══ RECORD EXCERPTS ══

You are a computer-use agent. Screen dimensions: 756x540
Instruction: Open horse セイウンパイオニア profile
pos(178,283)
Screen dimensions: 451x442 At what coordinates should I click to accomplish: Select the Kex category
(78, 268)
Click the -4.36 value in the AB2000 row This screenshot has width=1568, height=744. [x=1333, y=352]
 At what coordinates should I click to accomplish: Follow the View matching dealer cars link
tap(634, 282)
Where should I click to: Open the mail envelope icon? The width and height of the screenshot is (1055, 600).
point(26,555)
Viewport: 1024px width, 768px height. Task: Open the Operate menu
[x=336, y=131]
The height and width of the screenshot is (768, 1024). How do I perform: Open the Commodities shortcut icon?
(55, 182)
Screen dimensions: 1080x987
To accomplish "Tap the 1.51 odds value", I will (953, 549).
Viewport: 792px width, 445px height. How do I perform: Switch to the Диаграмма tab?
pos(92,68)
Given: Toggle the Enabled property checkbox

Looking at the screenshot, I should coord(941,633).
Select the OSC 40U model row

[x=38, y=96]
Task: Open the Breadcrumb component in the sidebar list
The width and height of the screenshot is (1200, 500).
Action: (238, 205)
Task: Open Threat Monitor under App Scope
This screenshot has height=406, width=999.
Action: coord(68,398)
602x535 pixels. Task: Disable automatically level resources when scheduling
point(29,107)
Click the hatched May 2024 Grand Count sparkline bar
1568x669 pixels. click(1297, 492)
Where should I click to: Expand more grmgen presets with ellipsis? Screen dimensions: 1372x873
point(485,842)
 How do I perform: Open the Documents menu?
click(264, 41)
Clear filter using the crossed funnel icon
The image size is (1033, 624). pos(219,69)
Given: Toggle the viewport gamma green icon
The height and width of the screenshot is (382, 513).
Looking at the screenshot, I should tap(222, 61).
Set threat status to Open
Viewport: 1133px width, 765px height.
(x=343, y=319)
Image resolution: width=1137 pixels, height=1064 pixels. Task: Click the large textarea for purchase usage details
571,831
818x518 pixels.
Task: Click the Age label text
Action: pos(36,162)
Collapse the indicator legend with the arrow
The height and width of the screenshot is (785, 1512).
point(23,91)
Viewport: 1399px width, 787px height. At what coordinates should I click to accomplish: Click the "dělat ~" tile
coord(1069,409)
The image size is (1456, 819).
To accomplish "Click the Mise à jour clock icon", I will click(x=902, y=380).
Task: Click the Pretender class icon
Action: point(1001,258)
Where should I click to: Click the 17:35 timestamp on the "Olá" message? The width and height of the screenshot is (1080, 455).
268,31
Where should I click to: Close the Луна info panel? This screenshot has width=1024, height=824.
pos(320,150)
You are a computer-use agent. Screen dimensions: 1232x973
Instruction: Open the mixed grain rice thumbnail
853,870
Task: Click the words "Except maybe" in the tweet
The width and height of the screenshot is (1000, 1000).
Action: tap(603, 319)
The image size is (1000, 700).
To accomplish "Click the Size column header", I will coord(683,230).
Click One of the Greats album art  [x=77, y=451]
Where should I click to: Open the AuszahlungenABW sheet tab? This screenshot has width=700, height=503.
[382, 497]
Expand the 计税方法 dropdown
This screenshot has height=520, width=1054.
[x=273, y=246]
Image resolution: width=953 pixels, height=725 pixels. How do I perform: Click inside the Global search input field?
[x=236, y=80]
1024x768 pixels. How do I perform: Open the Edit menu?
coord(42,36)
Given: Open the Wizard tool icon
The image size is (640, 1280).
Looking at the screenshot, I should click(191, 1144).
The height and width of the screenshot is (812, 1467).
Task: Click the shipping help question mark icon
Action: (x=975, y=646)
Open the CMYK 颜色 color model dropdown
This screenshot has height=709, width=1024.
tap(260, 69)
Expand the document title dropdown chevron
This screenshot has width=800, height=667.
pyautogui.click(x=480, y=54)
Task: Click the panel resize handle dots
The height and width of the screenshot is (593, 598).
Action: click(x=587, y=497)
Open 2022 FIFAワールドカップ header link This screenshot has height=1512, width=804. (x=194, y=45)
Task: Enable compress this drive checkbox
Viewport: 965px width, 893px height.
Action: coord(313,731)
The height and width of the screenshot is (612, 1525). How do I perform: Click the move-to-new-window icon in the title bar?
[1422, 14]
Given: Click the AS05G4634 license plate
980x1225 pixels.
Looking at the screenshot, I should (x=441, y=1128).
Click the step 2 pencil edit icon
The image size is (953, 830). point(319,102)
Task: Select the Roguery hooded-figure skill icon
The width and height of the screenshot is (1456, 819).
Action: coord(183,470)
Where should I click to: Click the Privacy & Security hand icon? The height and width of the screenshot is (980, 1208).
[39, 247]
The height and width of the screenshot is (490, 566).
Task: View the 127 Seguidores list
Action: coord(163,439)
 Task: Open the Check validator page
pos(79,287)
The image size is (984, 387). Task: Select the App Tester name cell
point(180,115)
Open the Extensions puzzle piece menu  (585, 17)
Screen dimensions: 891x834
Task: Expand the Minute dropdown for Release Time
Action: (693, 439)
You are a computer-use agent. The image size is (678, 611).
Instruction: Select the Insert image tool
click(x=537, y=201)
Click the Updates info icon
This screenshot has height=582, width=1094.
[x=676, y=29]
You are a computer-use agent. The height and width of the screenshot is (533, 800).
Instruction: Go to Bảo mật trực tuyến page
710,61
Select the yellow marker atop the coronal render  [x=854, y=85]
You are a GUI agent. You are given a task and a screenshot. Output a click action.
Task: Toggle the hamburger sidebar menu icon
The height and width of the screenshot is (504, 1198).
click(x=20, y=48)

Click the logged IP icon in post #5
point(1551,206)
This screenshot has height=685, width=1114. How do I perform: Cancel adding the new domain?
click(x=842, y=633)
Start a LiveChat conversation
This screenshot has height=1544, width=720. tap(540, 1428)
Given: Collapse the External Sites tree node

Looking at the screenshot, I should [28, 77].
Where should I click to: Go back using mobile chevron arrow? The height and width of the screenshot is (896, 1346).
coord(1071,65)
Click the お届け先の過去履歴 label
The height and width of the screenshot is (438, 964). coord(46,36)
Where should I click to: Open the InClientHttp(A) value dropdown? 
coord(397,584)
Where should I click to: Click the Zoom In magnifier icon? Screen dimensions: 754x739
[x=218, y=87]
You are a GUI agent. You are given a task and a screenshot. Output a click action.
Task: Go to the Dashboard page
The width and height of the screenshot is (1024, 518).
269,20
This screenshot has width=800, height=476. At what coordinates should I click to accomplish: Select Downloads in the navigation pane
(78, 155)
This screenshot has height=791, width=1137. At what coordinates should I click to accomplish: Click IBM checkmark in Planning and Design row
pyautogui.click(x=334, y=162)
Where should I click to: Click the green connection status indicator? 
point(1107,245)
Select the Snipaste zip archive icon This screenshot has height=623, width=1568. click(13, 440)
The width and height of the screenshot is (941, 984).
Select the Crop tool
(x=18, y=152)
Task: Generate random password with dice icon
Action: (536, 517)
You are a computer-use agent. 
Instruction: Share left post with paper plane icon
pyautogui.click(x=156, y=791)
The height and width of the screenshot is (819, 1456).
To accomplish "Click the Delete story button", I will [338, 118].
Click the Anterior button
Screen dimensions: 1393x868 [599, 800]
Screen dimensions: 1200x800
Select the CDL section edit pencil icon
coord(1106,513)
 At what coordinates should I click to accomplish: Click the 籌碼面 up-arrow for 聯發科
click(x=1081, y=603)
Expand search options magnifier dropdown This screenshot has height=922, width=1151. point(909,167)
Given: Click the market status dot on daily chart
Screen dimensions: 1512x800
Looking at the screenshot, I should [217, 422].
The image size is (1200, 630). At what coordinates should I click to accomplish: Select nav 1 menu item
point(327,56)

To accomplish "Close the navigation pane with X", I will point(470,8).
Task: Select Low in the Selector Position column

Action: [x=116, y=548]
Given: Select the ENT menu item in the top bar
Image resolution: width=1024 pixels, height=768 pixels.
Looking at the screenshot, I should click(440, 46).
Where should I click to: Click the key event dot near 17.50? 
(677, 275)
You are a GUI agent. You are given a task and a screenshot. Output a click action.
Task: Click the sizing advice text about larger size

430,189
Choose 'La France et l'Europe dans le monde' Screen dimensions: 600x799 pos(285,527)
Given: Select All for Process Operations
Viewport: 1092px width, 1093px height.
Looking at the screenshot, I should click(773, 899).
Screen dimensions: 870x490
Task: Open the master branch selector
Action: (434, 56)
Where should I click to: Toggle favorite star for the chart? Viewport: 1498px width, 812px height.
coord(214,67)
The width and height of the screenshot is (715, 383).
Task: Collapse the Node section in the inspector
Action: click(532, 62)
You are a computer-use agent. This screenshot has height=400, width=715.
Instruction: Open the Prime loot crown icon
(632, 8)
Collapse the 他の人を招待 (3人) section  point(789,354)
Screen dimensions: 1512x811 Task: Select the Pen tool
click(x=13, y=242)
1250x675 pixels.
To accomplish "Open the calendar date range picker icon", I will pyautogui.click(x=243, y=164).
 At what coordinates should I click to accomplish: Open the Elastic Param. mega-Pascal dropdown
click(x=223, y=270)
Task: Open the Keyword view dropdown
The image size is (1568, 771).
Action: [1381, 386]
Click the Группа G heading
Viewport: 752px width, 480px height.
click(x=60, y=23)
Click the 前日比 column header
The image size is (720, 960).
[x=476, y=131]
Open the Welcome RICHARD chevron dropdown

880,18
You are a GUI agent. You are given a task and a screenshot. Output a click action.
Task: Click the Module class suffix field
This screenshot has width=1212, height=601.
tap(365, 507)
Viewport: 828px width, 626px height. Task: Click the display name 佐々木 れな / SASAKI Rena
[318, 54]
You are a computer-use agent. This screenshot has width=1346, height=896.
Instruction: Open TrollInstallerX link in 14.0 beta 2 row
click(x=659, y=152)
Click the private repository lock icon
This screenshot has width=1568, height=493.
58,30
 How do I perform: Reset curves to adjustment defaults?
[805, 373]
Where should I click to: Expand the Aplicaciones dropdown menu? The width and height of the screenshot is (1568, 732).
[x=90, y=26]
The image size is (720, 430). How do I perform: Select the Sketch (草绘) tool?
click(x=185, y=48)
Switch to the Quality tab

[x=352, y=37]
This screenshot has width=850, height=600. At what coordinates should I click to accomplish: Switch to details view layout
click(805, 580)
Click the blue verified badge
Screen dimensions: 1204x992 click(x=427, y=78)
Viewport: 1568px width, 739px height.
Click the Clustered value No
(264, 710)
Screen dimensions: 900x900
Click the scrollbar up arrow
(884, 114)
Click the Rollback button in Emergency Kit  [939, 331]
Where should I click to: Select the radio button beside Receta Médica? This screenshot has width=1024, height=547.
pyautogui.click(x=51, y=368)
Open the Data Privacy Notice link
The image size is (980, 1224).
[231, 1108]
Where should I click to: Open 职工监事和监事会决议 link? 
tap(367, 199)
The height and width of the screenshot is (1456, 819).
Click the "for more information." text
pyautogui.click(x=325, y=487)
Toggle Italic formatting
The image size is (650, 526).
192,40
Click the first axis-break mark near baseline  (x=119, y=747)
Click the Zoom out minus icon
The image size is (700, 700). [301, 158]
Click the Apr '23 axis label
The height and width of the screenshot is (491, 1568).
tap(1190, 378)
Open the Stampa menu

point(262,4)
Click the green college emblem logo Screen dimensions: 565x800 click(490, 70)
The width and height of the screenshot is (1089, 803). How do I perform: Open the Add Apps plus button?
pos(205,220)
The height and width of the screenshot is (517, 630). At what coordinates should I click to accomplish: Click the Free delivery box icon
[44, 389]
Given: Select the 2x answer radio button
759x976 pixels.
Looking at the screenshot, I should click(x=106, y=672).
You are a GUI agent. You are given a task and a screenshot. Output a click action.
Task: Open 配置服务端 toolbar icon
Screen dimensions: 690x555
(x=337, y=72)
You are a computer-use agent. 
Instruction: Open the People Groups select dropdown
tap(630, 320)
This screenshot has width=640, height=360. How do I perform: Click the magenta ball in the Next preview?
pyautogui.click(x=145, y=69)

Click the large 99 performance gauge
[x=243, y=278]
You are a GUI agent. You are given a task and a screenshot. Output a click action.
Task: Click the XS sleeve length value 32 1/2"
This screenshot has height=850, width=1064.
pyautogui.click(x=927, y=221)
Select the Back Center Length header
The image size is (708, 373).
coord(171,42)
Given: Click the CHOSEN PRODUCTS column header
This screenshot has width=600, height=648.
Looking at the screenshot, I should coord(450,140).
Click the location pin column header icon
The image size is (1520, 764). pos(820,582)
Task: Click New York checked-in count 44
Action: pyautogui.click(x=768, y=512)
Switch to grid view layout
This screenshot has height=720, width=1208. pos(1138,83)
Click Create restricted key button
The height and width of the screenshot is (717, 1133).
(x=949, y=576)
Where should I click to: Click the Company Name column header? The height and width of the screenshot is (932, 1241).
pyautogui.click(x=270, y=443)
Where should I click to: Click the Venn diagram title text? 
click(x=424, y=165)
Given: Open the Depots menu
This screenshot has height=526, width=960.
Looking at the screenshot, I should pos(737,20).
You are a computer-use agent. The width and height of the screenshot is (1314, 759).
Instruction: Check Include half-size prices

═══

### TASK DESCRIPTION
Which lines above carry the string "sidebar"? Copy those lines.

### RESULT BELOW
Task: Open the Breadcrumb component in the sidebar list
Task: Toggle the hamburger sidebar menu icon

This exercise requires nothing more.